Claiming that banks lend out reserves misconstrues the meaning of bank reserves. Bank reserves are liabilities of the cb and when the cb receives reserve balances from a member institution, it marks down its own liabilities. When the cb receives bank reserves in payment of taxes, it marks up the Treasury account by an equal amount. 

In this way, a private deposit account is marked down and the spendable money supply (stock) called M1 is reduced. The credit to the Treasury account is not considered part of the spendable money supply until it is used in clearing when Treasury directs the cb to mark up a bank's reserve account, resulting in a credit to a customer's account, for example, a Social Security deposit. This increase in a demand deposit account results in an increase in M1 money supply. 

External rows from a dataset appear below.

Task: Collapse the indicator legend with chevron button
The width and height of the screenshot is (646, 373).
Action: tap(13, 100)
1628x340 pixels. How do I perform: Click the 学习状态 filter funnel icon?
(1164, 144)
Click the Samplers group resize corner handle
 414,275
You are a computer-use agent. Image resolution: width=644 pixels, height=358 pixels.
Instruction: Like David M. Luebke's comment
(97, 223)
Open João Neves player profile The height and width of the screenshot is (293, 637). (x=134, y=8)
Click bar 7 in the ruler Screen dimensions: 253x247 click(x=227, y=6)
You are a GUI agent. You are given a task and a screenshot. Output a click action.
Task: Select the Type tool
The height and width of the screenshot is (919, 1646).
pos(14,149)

Bank reserves, which are more accurately called settlement balances, never leave the the payments system run through the central bank's accounting system, other than bank reserves being exchanged for vault cash, which counts toward the bank's reserve balance. Vault cash loses this status when a customer withdraws cash.

7 comments:

Anonymous said...

The amount of mental energy that has been devoted to this topic over the past five years is out of all proportion to the actual policy payoff that comes from getting the answer exactly right. At this point, it has degenerated into just another idle passtime in the garden of ivory tower wrangling.

When banks lend, they usually issue IOUs in the form of deposit account balances. These IOUs commit them to making interbank payments at the depositor's demand, or to redemption of the IOUs for cash at the depositor's demand. Have they in all literal exactness "loaned their reserves?" No. Have they by making the loan issued a claim against their reserves? Yes. Does the difference between the two matter much? No.

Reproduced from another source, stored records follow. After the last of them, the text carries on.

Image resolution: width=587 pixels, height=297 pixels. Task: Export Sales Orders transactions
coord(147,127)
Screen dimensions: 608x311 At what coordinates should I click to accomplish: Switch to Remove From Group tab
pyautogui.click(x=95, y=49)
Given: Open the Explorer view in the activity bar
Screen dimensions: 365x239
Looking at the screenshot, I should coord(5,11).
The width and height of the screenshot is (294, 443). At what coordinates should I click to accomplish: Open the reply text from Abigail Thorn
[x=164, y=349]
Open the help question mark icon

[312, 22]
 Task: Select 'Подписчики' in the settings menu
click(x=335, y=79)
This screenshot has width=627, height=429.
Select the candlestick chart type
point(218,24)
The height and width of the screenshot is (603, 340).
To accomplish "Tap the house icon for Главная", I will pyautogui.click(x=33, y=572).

When it comes to engaged participation in the process of formulating specific economic policies and developing a concrete agenda for social change and progress, heterodox economists have proven that they are just as much aimless wankers as their orthodox opponents.

Brian Romanchuk said...

I was expecting a comment along those lines, and I see your point. In my defence, my blog is fairly new, and so I had not covered the topic. Going forward, I can now back link to my article if the topic comes up.

But the size of the Fed's balance sheet does raise a lot of concern, so the topic is not entirely useless. If you want a specific policy, I guess you can read between the lines of my article and state "do not do QE".

Unknown said...

I just have to disagree with you on this one Dan.

The loanable funds model is directly responsible for at least the following beliefs:

1) Wicksellian interest rate
2) markets set interest rates = bond vigilantes
3)Govt deficits = higher interest rates which then lead to the CBO projecting that interest payments will become 25% or more of the budget of the coming decades.
4) Banks don't matter in models since they are just acting as intermediaries
5) Therefore private debt growth does not impact unemployment and GDP activity.
6) the money supply is fixed or set by the CB, leads to more fixed FX thinking

I'm sure that I could think of more if I gave it more than 30 seconds of thought. But these are basically the biggest problems with macroeconnomics today, and the loanable funds framework underlies all of these. I honestly can't think of anything in economics that is more important that getting this right.

And what about just good old-fashioned intellectual honesty? The system works one way or the other, it can't be both simultaneously, so I personally prefer people to analyze the world based off of whats real instead of whats imagined, maybe thats the scientist in me speaking.

Charles DuBois said...

Auburn is correct. The CBO "scores" all budgets assuming that higher debt will "crowd out" private investment, lower economic growth, and increase interest rates. Thus I think you can legitimately say that all of the "major" budget proposals considered by Congress are based on a false assumption.
That would seem to be a big deal.

Anonymous said...

Actually I don't think I disagree with anything Brian said in his article. I just don't think the question of whether banks do or do not lend their reserves is all that important to understanding the constraints on bank lending. As he points out there are centralized banking systems, like Canada's, that do not make much use of reserves. Nevertheless, banks do lend against their assets. Those assets need not all be in the form of "funds", but bank deposit balances are genuine liabilities of the bank where the account is held: they are claims against the assets of the bank.

What I think we need to guard against is the mistaken view that, once upon a time, I called "hyper-endogeneity." This is the notion that banks effectively operate their own quasi-governmental printing press that allows them to issue not just liabilities, but to manufacture their own assets "from thin air".

Brian Romanchuk said...

I would agree that "hyper-endogenity" is something that comes up in things like internet comments. I referred to this tendency to attribute too much power to banks, which people should be careful about.

Unknown said...

I very much agree with Dan and Brian wrt the importance of reserves and endogenous money when trying to understand the workings of the economy.

However, we are not the ones that use the minor detail of reserve operations to draw sweeping conclusions about the way the economy works.

Of course I'm speaking about mainstream econommists here. It is just a minor detail operationally, but as I pointed out in my first comment, it makes a deep impact on the mainstream conventional wisdom and thus policy.

And from the POV that results matter, having loanable funds be the model by which we base policy that actually impacts 100's of millions of lives, its just about the most important things imaginable. A point Dan is ignoring.